Wilbarger notes that Coffee promised the settlers in his district that he would make peace with marauding tribes. More impressive than that is the fact that he actually did so, and without bloodshed. "This treaty lasted only a few months, but it gave the settlers a little rest and allowed them to return to their homes and neglected farms for a little while," Wilbarger wrote.
Stories about his wife continued to circulate for many years with many of those stories focusing on rumors that she had worked as a prostitute before marrying her first husband, Jesse Augustine Aughinbaugh. Supposedly, she had nursed Sam Houston after the Battle of San Jacinto. She claimed that Aughinbaugh deserted her in Nacogdoches, and he might have because he was never heard from again.
As a legislator, Coffee lobbied the Texas Congress to pass bill that granted Sophia a divorce from Aughinbaugh. The divorce was granted and the couple settled in at Glen Eden where they lived together until Coffee ran afoul of trader Charles Ashton Galloway, who was already on Coffee's bad side after he married Coffee's 14-year old niece.
Galloway further enflamed the situation by making disparaging remarks about Sophia. The remarks have been reported at various times to include accusations that Sophia was Sam Houston's mistress, that she "entertained" young soldiers at Glen Eden's boarding house when Coffee was away on business and other nasty aspersions. A duel to settle the matter ended with Galloway stabbing Coffee to death. He was buried at Glen Eden and his above-ground crypt was a notable landmark until it was dismantled and moved to make way for Lake Texoma.

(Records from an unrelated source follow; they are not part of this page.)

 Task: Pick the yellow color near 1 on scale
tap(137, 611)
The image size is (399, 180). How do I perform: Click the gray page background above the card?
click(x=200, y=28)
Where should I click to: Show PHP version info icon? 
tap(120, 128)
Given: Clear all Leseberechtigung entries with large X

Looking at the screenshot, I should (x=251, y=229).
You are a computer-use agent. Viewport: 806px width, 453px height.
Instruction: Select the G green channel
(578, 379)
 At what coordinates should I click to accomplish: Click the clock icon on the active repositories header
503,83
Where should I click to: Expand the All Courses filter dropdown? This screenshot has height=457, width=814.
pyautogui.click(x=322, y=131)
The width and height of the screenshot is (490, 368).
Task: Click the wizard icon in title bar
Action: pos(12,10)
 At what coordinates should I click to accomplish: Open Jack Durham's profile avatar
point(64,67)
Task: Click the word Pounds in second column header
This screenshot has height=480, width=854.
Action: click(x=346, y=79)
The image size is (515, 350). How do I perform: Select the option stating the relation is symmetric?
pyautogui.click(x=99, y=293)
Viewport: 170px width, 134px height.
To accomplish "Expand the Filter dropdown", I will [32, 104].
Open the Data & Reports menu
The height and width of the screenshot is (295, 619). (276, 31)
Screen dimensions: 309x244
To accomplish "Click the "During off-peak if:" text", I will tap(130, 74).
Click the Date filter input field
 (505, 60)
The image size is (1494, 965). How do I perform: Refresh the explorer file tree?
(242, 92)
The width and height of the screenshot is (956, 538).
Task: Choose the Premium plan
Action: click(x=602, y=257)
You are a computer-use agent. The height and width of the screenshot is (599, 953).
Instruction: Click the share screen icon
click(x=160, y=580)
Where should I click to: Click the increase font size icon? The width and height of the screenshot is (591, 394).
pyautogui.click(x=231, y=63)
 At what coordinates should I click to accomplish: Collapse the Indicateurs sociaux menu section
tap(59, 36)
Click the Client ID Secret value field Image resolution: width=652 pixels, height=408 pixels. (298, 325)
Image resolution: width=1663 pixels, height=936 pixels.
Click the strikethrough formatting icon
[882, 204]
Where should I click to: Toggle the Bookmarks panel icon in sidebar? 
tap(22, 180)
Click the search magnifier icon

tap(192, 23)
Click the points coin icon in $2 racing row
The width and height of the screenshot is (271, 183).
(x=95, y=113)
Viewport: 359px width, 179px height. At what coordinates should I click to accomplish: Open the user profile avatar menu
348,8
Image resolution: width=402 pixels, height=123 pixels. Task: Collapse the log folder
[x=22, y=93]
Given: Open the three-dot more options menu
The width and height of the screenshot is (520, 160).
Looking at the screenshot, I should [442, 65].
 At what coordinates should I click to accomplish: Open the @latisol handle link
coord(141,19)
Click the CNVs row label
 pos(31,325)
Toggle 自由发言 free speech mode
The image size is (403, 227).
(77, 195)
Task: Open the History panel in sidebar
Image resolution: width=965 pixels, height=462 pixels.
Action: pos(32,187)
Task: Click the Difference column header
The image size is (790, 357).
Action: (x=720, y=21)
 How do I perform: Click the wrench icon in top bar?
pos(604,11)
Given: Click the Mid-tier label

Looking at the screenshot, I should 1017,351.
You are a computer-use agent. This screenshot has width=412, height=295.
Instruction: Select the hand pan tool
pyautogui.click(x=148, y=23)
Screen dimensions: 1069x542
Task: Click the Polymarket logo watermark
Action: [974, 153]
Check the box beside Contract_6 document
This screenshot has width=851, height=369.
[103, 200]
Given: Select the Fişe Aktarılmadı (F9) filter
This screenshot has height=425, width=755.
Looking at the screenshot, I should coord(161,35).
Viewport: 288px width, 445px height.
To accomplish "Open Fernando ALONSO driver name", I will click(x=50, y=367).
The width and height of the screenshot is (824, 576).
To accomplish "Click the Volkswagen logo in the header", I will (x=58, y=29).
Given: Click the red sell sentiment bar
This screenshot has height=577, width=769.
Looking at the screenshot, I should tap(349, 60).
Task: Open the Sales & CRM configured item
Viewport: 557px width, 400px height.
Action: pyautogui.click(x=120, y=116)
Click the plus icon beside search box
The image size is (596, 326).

A year later Sophia married George N. Butt, who was killed in 1863, reportedly by one of Confederate raider William C. Quantrill's gang, Fletch Taylor. Sophia became known as the "Confederate Paul Revere" for riding across the Red River to warn Confederate forces that Union troops were at her plantation -- drunk, but present. The story goes that she invited the Union officers inside the mansion to sample wines from Glen Eden's cellar then locked them in that same cellar while she rode to warn the Confederates that the enemy was lurking nearby.
Sophia married Judge James Porter in 1865. The couple lived at Glen Eden until his death in 1886, and she continued to live there until her own death in 1897. Newspapers of the day eulogized her as "an aged saint," an ornament to society" and even "a magnificent example of the Spartan mothers of the Old South."
The mansion at Glen Eden was last owned by Judge Randolph Bryant, who opened it as a historical attraction in 1936, during the Texas Centennial Celebration. Plans to dismantle the mansion and rebuild it on the shoreline of the future Lake Texoma did not materialize because wood from the mansion was either burned or damaged.
Some artifacts from Glen Eden have been saved and can be seen at the Frontier Village of Grayson County and the Red River Historical Museum in Sherman.